Many people start the new year with leftover debt from the previous year, and additional interest month after month just makes the problem worse as the year goes on. Principal Financial reports that 40% of people intend to save more money each month, while 42% plan to pay off debt. Additionally, 56% of people have expressed that creating and maintaining a budget is of top priority. If one of your resolutions is to create a budget or get out of debt, consider the following tips and tools to help you get on the right track to a better financial future.
- Calculate your income. You can’t properly set a financial resolution unless you know what you’re working with. Calculate your monthly net income, which is after taxes, so you can set a clear budget with exactly what you are bringing home.
- Track your spending. Whether you prefer an app on your phone, computer software, or simply a notebook to jot down your expenses, keeping track is critical. It helps you see where you are actually spending your money, rather than where you think you are.
- Categorize your spending. Create categories based on necessities (housing, utilities, food, transportation) and luxuries (entertainment, dining out, travel). If you have credit card balances, student loans, car payments or other debt, make “debt reduction” one of your necessary categories.
- Set up a budget. Once you have an idea where you are spending money, you can set up a realistic budget. There are free online tools to help you, so there is no need to spend a lot of money. Be cautious of scams, however, and never share personal identifying information (PII) unless you are sure of the site’s legitimacy.

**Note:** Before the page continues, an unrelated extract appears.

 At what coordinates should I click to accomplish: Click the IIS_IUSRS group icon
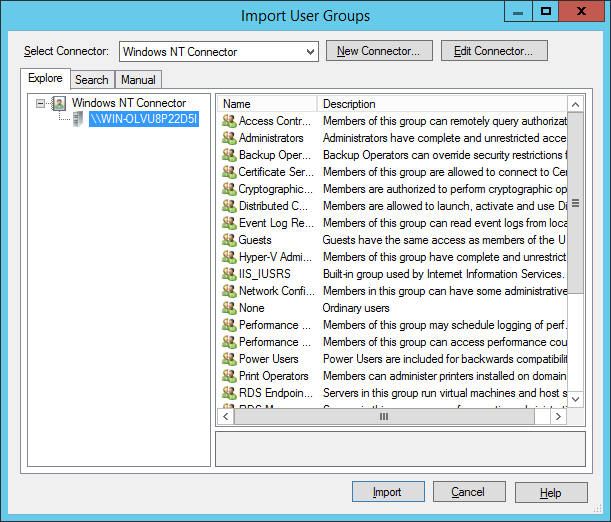(x=229, y=274)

- Pay down debt. One method is to pay off the credit account or loan with the highest interest rate first (the “ladder method”). Another is to pay off the smallest balance first, so you feel a greater sense of accomplishment (the “snowball method”). Use whichever methods works best for you. The important thing is that you are doing it.
- Pay bills on time. Consider online bill-paying that eliminates writing checks, buying stamps, etc. Automatic payments can be scheduled ahead of time and can help you avoid late fees and penalties for missed payments.

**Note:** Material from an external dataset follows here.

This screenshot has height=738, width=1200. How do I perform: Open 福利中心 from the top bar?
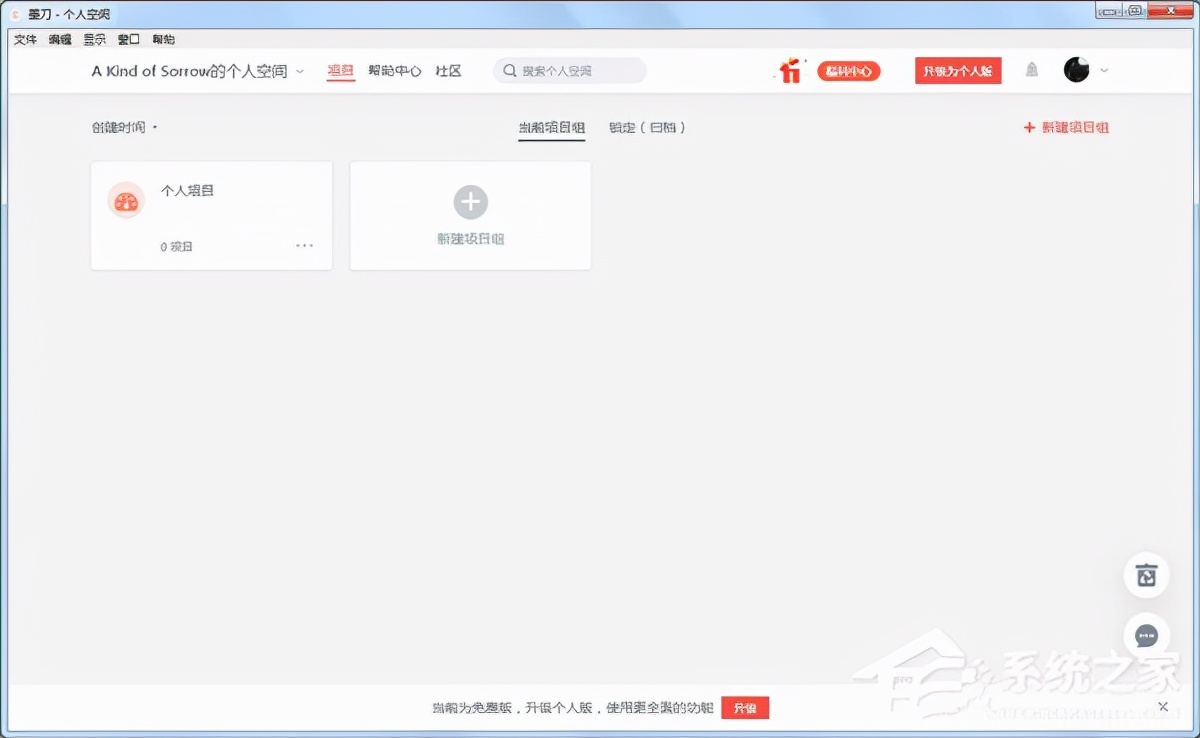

- Save for the big things. Big purchases, such as vacation or holidays, can easily blow your budget. Avoid going into debt for these expenditures by saving up ahead of time and only spending what you are able to save. Many banks and credit unions offer savings clubs that might help.
- Save for emergencies. Emergencies – car or home repair, unexpected medical expenses, job loss – can blow your budget. Financial experts suggest an emergency fund of 3-6 months’ living expenses. If that is too ambitious, start smaller and build up.